[Start Data shown]

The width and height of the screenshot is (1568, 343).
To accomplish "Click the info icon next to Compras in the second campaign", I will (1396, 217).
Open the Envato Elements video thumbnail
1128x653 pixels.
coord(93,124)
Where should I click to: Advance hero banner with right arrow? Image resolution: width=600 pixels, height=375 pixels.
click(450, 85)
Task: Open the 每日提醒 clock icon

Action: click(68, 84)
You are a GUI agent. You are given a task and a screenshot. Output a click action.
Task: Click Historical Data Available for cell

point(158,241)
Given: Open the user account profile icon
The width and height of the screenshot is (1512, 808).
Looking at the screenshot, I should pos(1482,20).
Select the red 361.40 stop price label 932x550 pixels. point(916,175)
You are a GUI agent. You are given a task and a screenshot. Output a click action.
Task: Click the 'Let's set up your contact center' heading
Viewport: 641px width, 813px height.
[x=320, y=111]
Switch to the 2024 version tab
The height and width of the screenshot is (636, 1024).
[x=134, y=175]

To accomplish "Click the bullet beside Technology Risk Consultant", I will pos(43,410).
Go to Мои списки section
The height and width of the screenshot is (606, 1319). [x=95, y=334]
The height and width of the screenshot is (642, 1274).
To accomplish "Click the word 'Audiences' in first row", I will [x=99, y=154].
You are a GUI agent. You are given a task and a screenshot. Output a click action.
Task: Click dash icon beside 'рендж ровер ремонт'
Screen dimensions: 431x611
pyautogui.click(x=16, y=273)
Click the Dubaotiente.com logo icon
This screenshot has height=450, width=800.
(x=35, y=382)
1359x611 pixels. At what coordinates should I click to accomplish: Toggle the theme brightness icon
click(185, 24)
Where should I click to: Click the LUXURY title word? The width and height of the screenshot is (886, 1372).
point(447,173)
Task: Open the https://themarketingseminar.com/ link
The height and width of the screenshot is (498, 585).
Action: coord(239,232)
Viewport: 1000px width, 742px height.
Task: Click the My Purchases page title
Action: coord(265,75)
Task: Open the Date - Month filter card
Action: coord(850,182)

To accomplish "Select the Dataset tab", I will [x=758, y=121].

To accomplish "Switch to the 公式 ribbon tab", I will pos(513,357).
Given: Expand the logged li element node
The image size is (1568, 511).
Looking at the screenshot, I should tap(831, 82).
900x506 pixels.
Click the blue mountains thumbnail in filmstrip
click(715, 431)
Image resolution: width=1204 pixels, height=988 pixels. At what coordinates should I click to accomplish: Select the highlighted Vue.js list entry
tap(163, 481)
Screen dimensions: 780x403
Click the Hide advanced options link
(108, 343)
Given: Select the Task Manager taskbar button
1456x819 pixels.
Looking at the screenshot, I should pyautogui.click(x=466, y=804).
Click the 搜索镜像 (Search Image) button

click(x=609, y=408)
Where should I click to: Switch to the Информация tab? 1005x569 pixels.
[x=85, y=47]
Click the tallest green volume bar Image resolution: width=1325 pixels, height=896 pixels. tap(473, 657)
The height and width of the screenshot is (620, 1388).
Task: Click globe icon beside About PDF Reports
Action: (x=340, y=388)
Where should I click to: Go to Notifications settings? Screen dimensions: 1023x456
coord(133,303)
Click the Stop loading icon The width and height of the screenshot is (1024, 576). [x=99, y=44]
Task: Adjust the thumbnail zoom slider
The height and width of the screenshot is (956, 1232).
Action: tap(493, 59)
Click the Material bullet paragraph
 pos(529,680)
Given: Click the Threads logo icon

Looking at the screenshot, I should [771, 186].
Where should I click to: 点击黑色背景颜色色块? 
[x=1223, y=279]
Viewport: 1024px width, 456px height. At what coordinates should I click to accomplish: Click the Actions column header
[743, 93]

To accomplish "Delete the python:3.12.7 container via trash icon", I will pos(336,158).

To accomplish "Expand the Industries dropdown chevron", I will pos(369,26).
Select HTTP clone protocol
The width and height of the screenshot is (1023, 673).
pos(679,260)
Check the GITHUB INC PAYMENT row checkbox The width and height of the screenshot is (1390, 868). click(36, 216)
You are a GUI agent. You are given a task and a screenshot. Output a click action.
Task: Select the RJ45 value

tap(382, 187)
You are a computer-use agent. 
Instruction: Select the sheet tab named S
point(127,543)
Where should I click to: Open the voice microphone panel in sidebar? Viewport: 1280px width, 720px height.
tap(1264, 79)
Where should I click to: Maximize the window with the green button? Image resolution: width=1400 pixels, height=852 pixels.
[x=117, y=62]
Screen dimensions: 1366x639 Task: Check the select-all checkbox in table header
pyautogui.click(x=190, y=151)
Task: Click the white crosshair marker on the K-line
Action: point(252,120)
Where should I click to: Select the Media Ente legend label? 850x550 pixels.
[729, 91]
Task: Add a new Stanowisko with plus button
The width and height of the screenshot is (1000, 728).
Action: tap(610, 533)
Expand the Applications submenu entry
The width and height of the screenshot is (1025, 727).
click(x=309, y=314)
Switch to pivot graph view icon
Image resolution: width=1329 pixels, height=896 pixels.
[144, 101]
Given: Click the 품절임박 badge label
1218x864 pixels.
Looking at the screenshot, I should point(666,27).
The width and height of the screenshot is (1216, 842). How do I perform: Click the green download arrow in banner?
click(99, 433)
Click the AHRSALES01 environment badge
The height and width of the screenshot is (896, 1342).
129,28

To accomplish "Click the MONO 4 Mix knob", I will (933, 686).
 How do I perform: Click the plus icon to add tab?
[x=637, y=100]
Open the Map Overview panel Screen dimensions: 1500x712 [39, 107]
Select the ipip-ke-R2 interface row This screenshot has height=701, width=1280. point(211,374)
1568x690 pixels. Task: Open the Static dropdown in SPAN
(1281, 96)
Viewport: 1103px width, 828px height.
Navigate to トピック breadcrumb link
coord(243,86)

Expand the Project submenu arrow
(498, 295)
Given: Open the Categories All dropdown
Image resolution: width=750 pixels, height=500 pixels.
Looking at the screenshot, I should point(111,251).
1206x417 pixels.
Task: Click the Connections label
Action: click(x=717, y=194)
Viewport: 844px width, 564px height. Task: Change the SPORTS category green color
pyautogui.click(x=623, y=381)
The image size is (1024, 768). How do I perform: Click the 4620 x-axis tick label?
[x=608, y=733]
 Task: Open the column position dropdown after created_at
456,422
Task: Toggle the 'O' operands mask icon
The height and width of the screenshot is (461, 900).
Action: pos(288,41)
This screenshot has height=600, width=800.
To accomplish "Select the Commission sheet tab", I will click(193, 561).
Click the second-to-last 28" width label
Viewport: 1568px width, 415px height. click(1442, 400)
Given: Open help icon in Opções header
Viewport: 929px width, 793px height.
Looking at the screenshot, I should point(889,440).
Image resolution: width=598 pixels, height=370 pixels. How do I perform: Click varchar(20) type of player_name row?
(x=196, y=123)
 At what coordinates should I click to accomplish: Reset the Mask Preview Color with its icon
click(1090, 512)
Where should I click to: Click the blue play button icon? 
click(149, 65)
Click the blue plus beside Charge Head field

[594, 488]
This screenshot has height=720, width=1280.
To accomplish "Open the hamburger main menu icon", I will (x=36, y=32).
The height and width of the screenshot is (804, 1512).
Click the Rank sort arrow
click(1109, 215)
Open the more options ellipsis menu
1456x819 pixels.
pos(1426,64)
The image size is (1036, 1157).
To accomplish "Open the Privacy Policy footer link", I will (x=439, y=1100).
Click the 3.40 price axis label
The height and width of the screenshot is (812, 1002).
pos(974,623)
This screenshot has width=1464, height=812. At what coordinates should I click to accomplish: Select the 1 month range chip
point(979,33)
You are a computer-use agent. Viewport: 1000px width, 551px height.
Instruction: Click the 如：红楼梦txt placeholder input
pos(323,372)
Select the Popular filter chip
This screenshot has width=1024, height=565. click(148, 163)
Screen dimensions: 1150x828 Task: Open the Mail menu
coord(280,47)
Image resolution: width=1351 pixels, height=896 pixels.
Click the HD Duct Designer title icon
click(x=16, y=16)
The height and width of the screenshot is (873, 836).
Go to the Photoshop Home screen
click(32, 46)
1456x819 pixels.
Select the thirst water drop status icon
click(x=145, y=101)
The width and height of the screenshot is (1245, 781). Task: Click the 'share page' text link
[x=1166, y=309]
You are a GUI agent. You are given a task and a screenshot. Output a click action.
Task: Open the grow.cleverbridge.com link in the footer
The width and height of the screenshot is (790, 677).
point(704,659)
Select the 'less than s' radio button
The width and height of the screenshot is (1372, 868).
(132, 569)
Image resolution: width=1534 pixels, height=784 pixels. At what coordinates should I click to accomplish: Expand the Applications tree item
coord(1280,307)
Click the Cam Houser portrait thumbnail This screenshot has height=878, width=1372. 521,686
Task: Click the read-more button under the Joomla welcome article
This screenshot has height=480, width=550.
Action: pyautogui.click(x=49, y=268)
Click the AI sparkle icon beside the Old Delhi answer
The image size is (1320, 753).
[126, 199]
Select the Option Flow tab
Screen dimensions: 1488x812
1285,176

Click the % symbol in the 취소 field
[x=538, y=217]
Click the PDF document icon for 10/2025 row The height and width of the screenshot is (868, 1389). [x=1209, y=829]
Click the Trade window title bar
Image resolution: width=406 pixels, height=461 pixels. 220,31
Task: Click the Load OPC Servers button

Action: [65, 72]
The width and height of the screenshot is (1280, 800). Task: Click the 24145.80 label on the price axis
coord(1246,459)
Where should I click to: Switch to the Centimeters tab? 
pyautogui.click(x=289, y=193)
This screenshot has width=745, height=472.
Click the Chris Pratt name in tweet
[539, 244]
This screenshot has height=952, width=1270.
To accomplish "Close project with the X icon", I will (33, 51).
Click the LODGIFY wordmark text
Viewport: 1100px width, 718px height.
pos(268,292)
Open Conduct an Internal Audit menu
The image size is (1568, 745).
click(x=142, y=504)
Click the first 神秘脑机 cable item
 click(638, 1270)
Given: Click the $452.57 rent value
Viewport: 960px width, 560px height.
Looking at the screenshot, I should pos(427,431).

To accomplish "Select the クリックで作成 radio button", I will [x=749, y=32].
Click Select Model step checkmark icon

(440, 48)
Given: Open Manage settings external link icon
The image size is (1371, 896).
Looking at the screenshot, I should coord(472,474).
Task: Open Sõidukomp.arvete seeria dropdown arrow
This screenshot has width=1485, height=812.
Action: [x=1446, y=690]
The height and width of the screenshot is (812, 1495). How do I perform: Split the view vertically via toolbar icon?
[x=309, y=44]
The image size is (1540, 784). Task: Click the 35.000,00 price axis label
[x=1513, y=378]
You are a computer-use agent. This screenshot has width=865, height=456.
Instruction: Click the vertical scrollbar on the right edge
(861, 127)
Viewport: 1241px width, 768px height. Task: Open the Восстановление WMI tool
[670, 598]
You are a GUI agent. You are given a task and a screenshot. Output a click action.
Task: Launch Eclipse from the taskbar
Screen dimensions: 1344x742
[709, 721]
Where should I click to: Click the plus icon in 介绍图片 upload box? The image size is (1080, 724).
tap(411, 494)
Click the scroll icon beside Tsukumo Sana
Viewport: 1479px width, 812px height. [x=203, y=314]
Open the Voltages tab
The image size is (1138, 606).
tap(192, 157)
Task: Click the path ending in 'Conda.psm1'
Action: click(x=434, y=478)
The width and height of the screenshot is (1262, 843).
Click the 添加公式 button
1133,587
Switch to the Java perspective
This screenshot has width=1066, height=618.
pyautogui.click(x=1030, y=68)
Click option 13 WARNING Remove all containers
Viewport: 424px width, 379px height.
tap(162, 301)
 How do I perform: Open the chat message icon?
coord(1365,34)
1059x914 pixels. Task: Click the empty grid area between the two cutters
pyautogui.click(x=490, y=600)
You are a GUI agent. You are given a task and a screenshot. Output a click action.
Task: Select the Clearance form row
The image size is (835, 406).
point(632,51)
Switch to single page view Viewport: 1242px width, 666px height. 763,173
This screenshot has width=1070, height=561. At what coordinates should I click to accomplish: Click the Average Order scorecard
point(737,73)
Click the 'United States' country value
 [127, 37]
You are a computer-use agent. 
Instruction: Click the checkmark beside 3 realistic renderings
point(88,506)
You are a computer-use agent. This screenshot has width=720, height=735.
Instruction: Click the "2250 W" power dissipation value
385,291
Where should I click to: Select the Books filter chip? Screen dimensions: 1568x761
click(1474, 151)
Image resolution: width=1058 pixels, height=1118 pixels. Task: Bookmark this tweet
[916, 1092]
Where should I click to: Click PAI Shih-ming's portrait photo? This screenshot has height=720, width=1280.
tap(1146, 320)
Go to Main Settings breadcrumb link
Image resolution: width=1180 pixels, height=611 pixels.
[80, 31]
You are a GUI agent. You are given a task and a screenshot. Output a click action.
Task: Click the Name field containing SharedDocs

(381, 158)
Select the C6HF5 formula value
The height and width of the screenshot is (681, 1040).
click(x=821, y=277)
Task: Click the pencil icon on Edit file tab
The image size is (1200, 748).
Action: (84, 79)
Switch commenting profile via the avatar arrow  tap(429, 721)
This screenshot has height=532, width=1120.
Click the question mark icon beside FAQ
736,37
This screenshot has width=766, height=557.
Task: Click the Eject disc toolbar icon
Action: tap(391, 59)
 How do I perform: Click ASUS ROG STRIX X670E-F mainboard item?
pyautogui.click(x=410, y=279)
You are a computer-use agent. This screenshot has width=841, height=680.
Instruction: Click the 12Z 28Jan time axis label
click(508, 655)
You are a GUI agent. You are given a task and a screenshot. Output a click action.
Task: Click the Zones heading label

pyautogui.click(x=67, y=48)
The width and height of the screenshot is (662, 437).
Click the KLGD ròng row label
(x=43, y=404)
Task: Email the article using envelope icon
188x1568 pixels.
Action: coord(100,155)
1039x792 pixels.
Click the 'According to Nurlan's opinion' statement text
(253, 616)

[End Data shown]

◆ Directions: Report each line from the rows above that contains the word "window", copying every such line in full.

◆ Task output:
Where should I click to: Maximize the window with the green button? Image resolution: width=1400 pixels, height=852 pixels.
Click the Trade window title bar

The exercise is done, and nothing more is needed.